Recent environmental factors have triggered a strong interest towards the development of scalable technologies that can increase the share of renewable sources into our energy mix. Artificial photosynthesis systems are a promising alternative as they can simultaneously capture and store solar energy in the form of a fuel. These systems are based on photoelectrochemical (PEC) cells that can take low energy density reactants such as water and/or carbon dioxide and transform them into energy dense hydrogen or carbon containing molecules via light-driven processes. Deployable solar-fuel generators need to be able to produce fuels in a robust, scalable, and efficient manner. Despite the large number of studies focusing on this technology since its inception in the early 1970's, a system that can satisfy those three requirements does not exist. Significant innovation is required to develop cost-effective components that can perform the light-absorption, catalytic redox reaction, ion transport and product separation requirements. Additionally, understanding of component performance in integrated devices is crucial for developing high efficiency solar-fuel generators.

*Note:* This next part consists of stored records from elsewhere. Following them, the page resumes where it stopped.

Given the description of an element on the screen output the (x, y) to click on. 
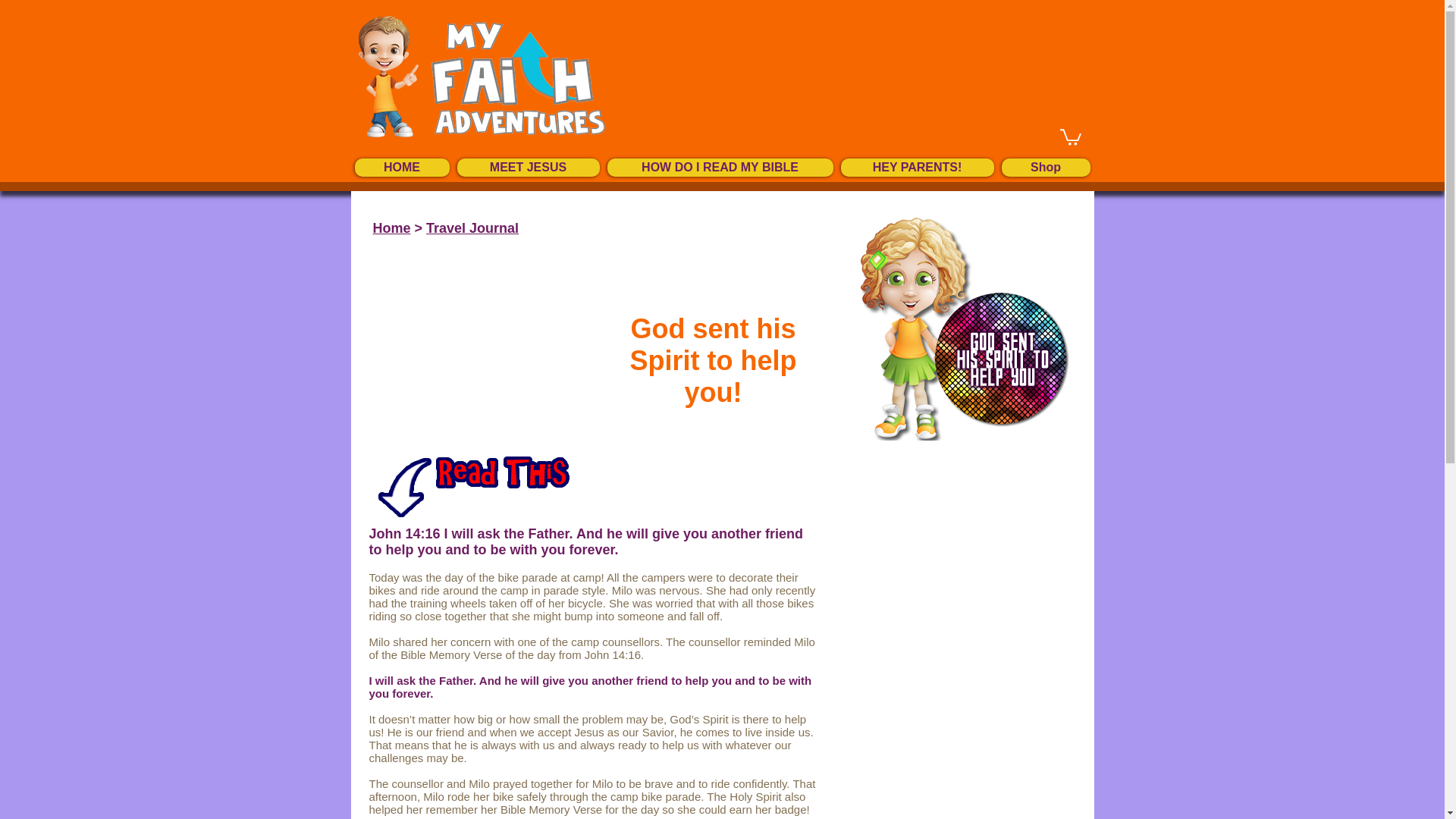
Home (391, 227)
HOW DO I READ MY BIBLE (719, 167)
Travel Journal (472, 227)
Shop (1045, 167)
MEET JESUS (527, 167)
HOME (402, 167)
HEY PARENTS! (916, 167)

This dissertation focusses on several aspects of component integration in solar-hydrogen generators. The initial focus involves the development of self-assembly techniques of nanometer scale units to obtain architectures necessary for solar-fuel devices. Starting with solutions of semiconducting nanorods and polymers, this work demonstrates that by controlling the evaporation rate during solvent casting, arrays of vertically aligned nanorods embedded in polymer films can be obtained over large areas (> 1 cm2). This architecture is desirable for the integration of hydrogen generating nanorods into integrated water splitting membranes, where H2 and O2 are evolved at physically separated sites. This work also describes how the structure of proton conducting membranes (Nafion®) is affected at inorganic interfaces such as the ones present in solar-fuels devices. The effects of thin-film confinement and wetting interactions are studied in Nafion thin-film model systems using a combination of X-ray scattering and mass transport characterization techniques. These studies show how confinement of Nafion films to thicknesses below 10 nm results in significant limitations to self-assembly, disruption of phase separation in the material and ultimately decrease in ionic conductivity. Wetting interaction also play a role in the orientation of conducting domains in the material. Hydrophobic surfaces results in a parallel orientation of ionic domains while films cast on hydrophilic substrates result in an isotropic orientation of domains. The differences in domain orientation also impact the mass transport behavior of the material.

Additionally, this dissertation covers several topics related with the integration of components for the fabrication of practical hydrogen generators. Here we describe the development of a microfluidic test-bed for the incorporation of catalytic and membrane components in scales amenable for research. This tool allows for the simple exchange and quantitatively assessment of the performance of integrated electrochemical fuel generating devices as well as each of the individual components that participate in the process. Lastly, this work also describes engineering solutions that allow both membrane-separated water electrolyzers and solar hydrogen generators to operate under buffered electrolytes. This is achieved by using supporting electrolytes to carry the ionic current through the membrane while controlled convective streams around the membranes are implemented to avoid the formation of large concentration gradients between reaction sides. This development opens up the space of operating electrolytes for the incorporation of wide range of components that are not stable under strong basic or acidic conditions.